[[ INPUT DATA, beginning ]]
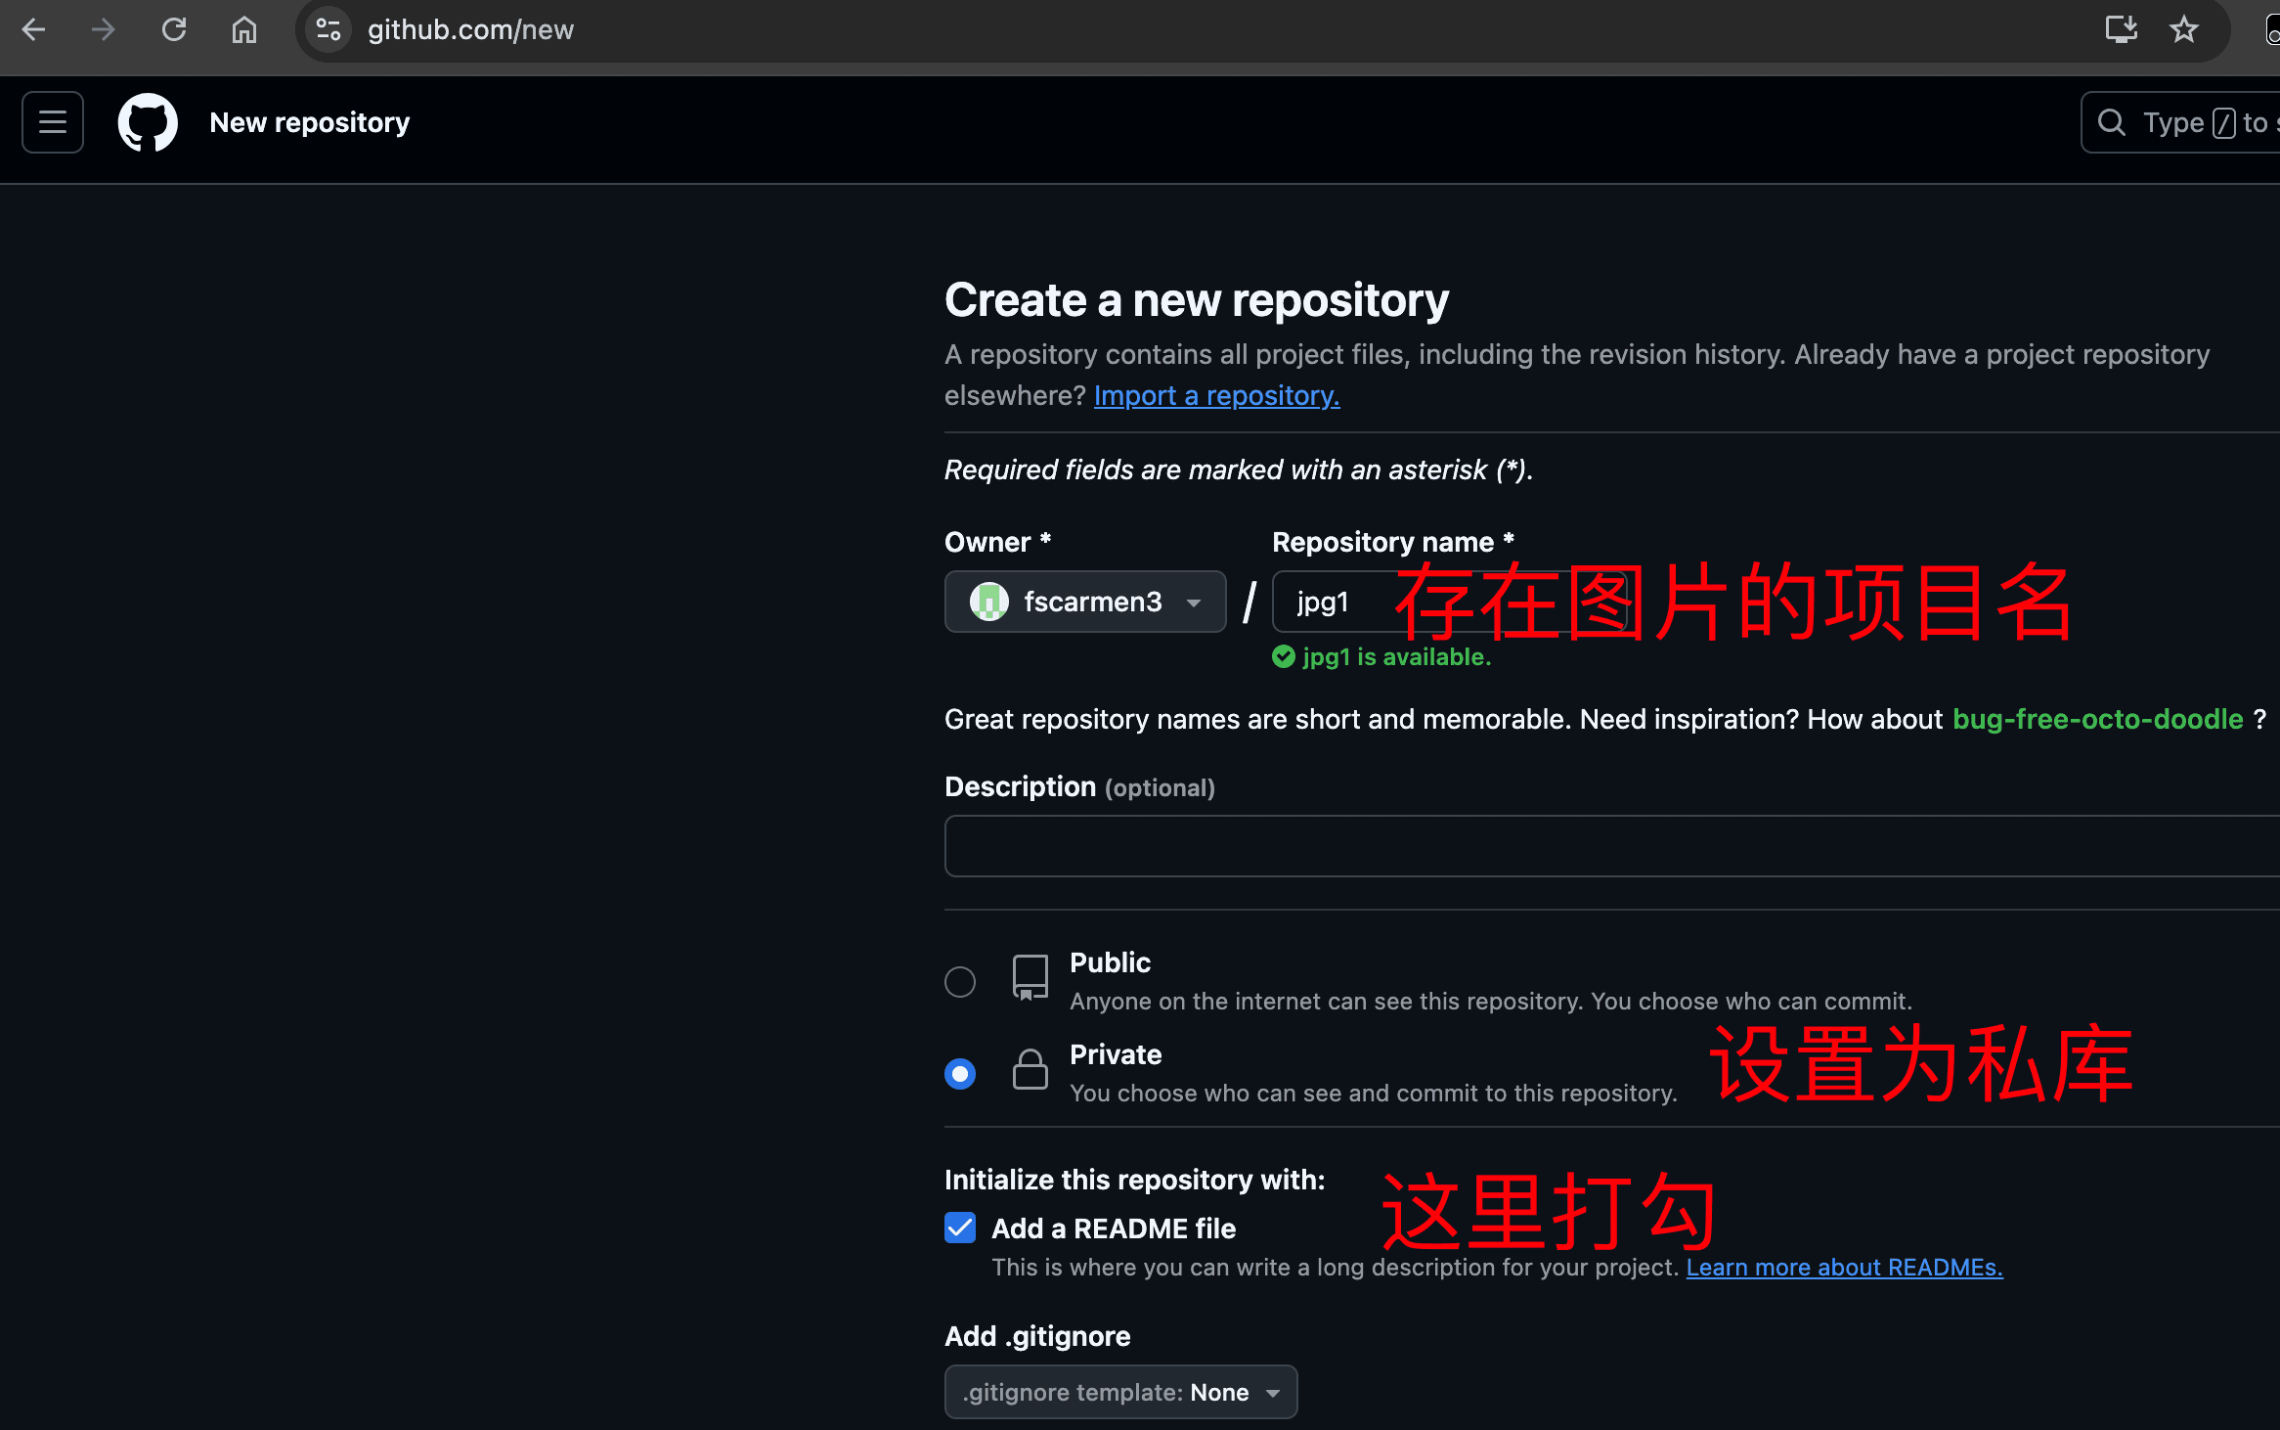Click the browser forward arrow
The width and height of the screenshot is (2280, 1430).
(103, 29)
[[ INPUT DATA, end ]]
[[ INPUT DATA, beginning ]]
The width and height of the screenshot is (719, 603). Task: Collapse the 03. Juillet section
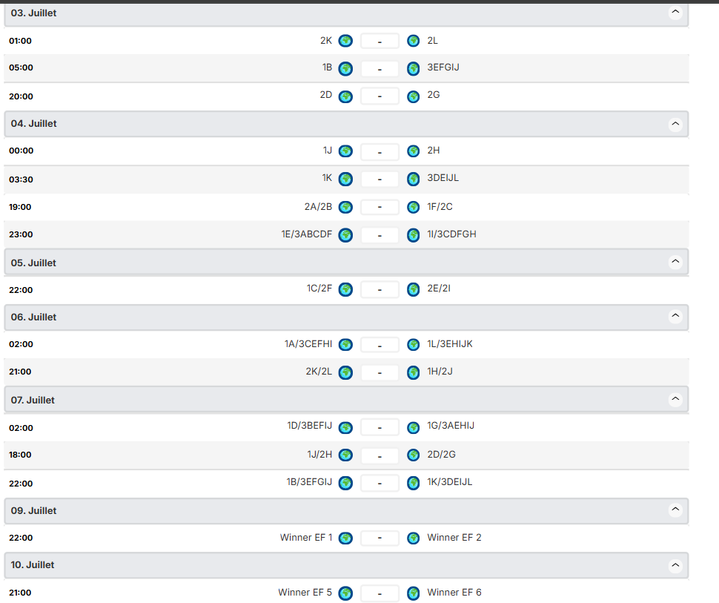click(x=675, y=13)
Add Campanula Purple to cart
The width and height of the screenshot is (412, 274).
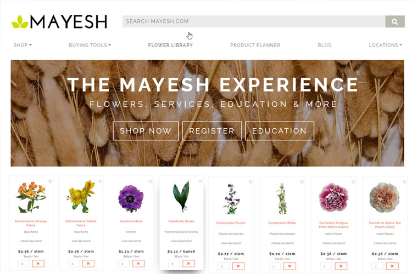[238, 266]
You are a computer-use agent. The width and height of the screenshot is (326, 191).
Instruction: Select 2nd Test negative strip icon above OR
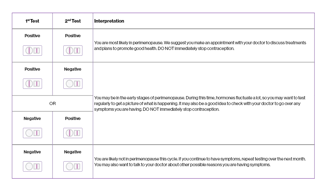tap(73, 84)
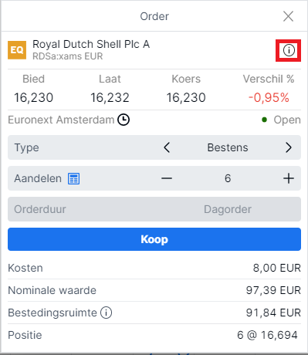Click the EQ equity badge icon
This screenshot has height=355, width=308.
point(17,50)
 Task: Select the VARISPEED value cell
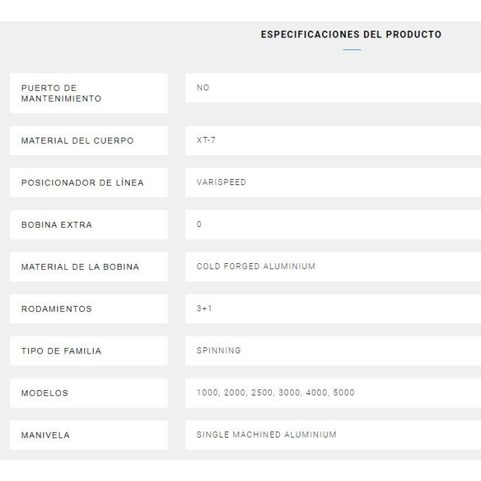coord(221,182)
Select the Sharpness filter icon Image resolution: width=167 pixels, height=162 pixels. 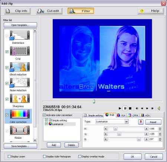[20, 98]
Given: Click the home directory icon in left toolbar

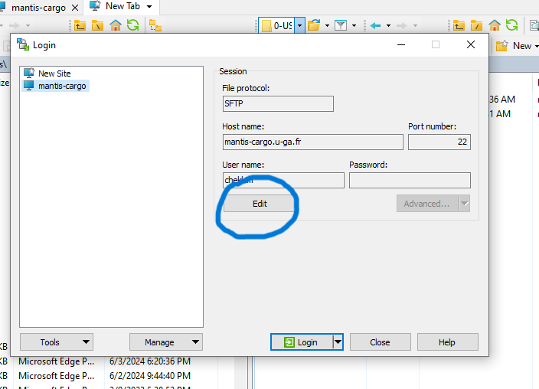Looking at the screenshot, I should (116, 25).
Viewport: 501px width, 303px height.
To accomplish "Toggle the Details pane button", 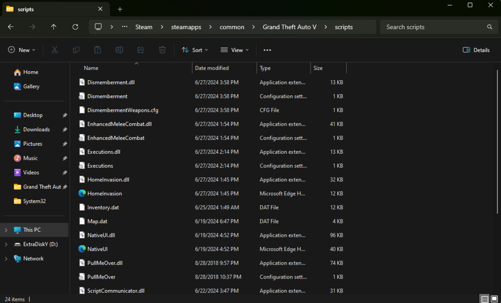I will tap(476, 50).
[[ INPUT DATA, end ]]
• _YOUR OBJECTIVE_
An exact copy is needed of the entries above, starting at the line that holds "The width and height of the screenshot is (719, 603)." and stopping at the line that holds "You are a computer-use", both kept; pictures stay out.

• _TASK OUTPUT_
The width and height of the screenshot is (719, 603). Task: Collapse the 03. Juillet section
click(x=675, y=13)
Add Campanula Purple to cart
The width and height of the screenshot is (412, 274).
[238, 266]
You are a computer-use agent. The width and height of the screenshot is (326, 191).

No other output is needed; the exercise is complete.